> _Entries provided_

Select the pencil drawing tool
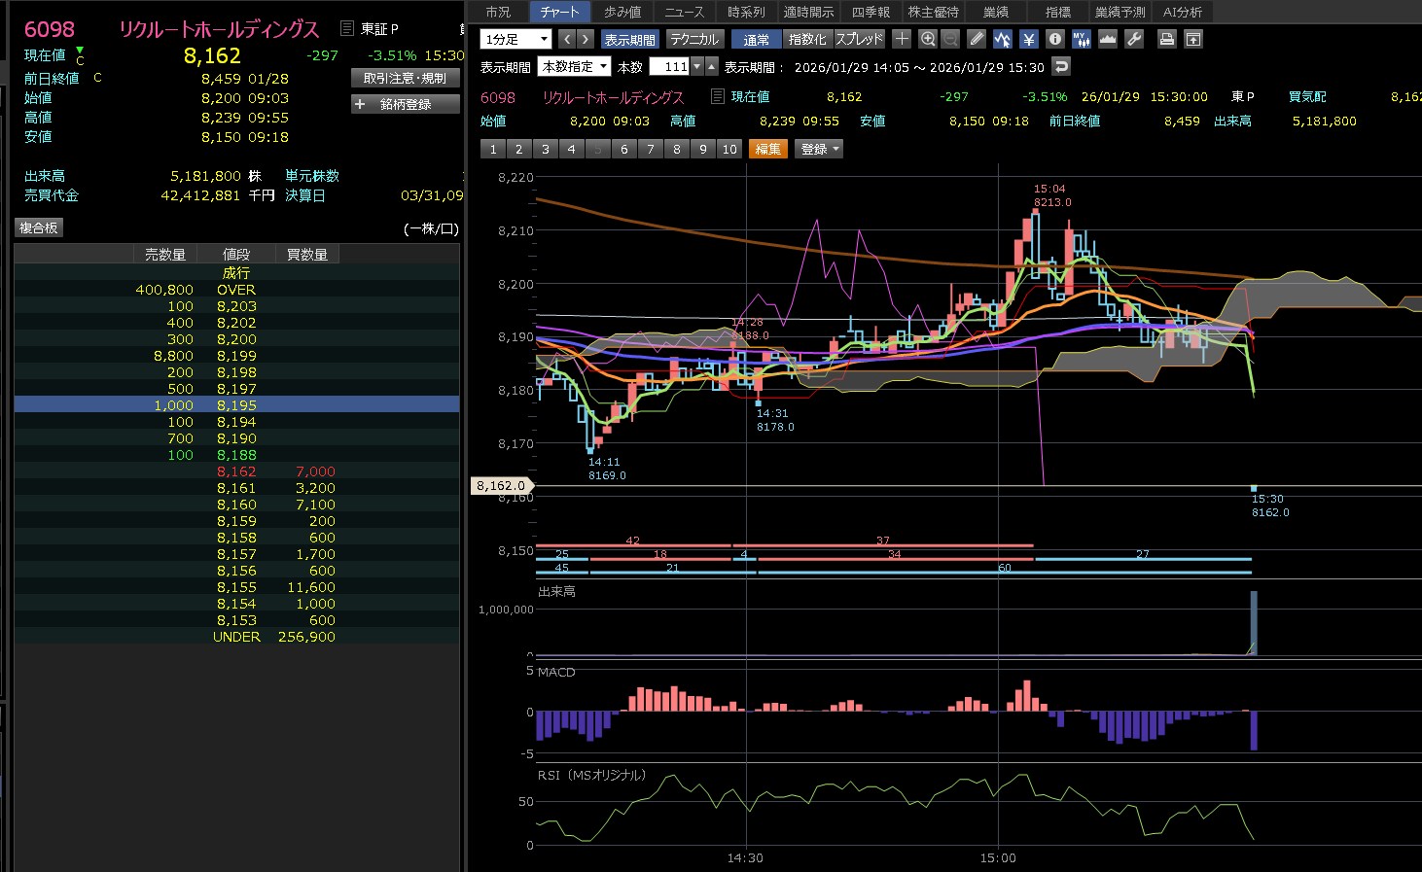 pos(977,39)
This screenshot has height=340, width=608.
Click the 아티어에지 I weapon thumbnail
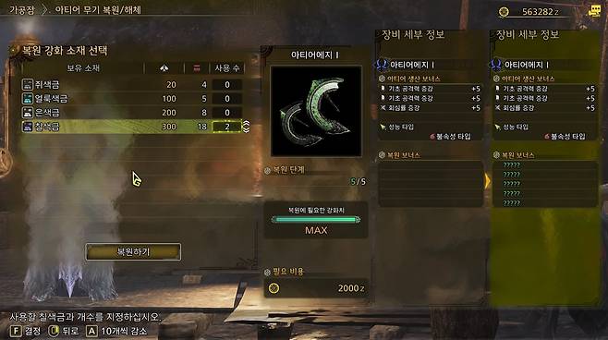pyautogui.click(x=316, y=111)
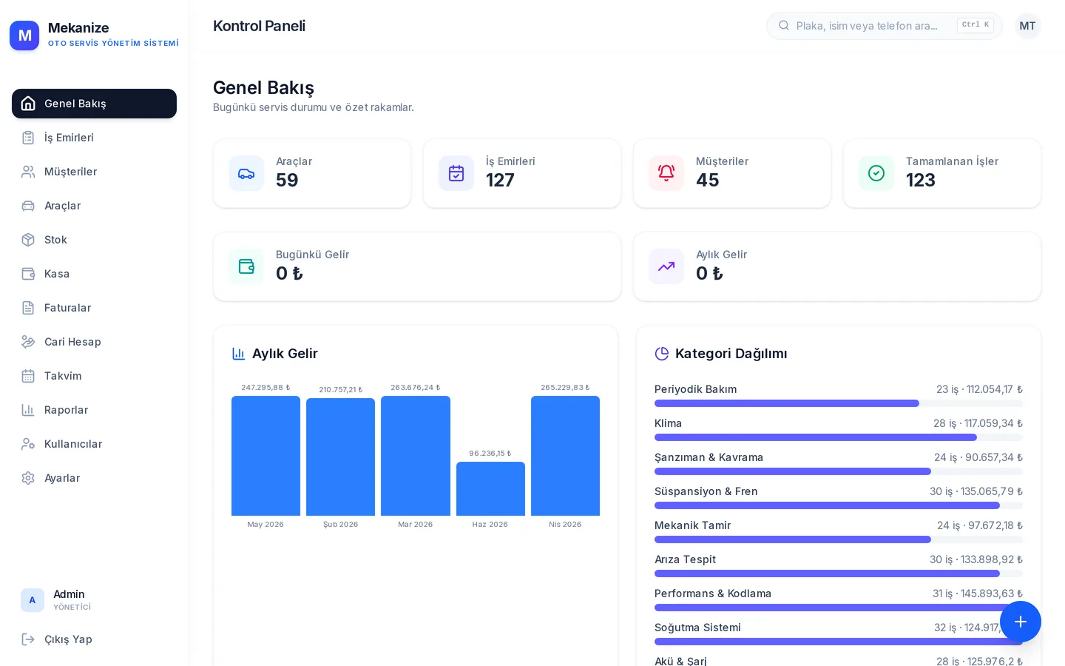Open the MT user avatar menu
This screenshot has height=666, width=1065.
1028,26
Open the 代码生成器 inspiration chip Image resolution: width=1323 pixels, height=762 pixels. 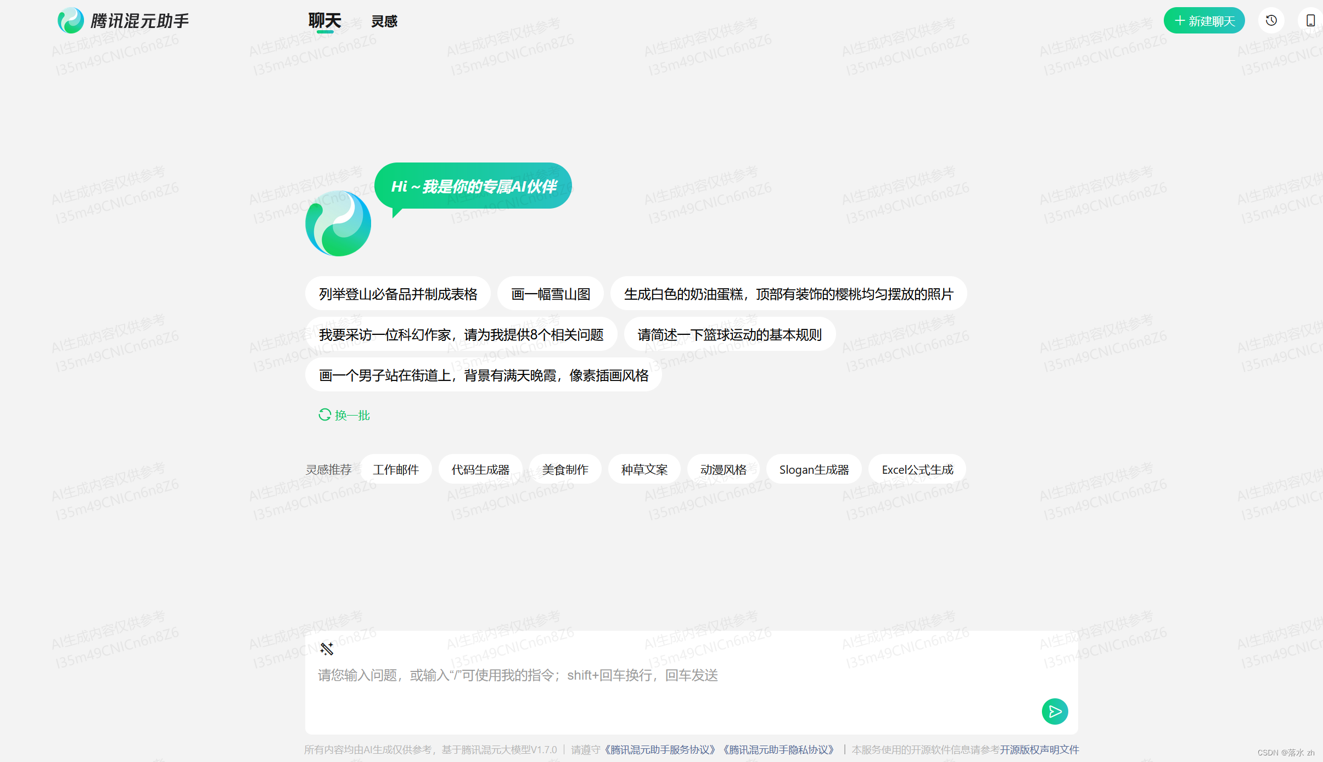coord(480,469)
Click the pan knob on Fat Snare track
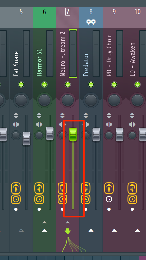Image resolution: width=146 pixels, height=260 pixels. click(21, 100)
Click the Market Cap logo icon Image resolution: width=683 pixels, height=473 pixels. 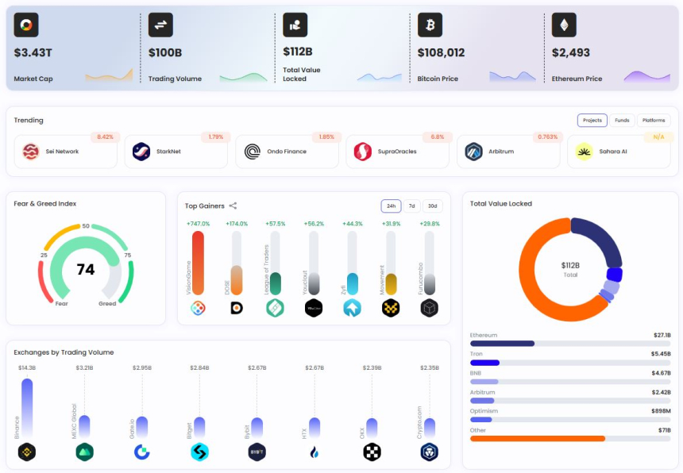click(26, 25)
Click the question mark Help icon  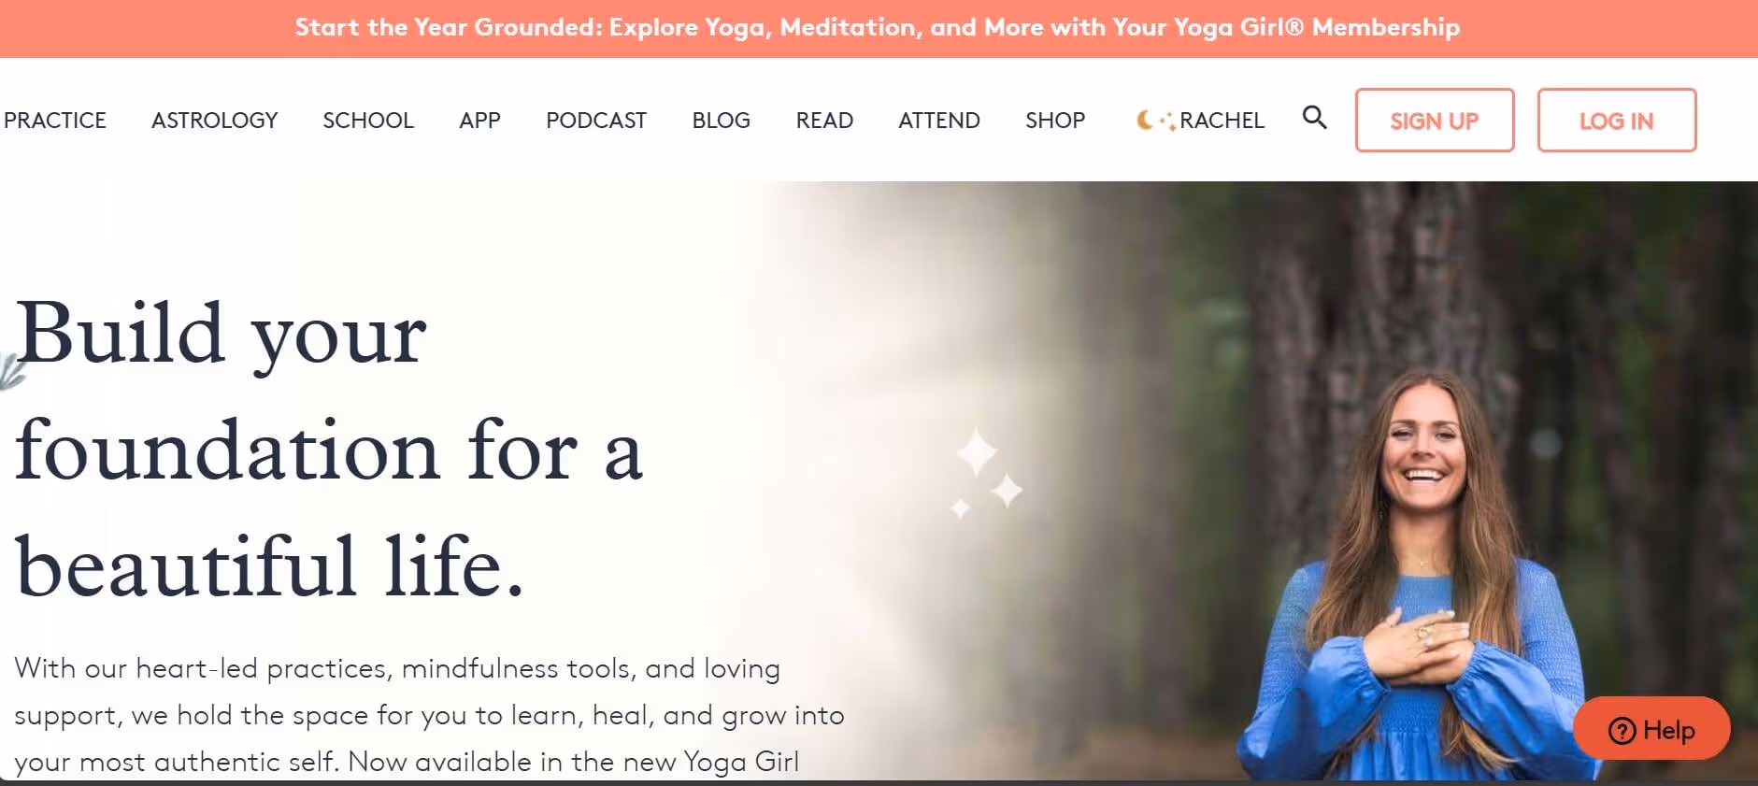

> _Instruction_
List each line of the entries above that contains the string "screenshot". Case counts.

> _Response for this exercise_
This screenshot has height=340, width=608.
This screenshot has height=666, width=1065.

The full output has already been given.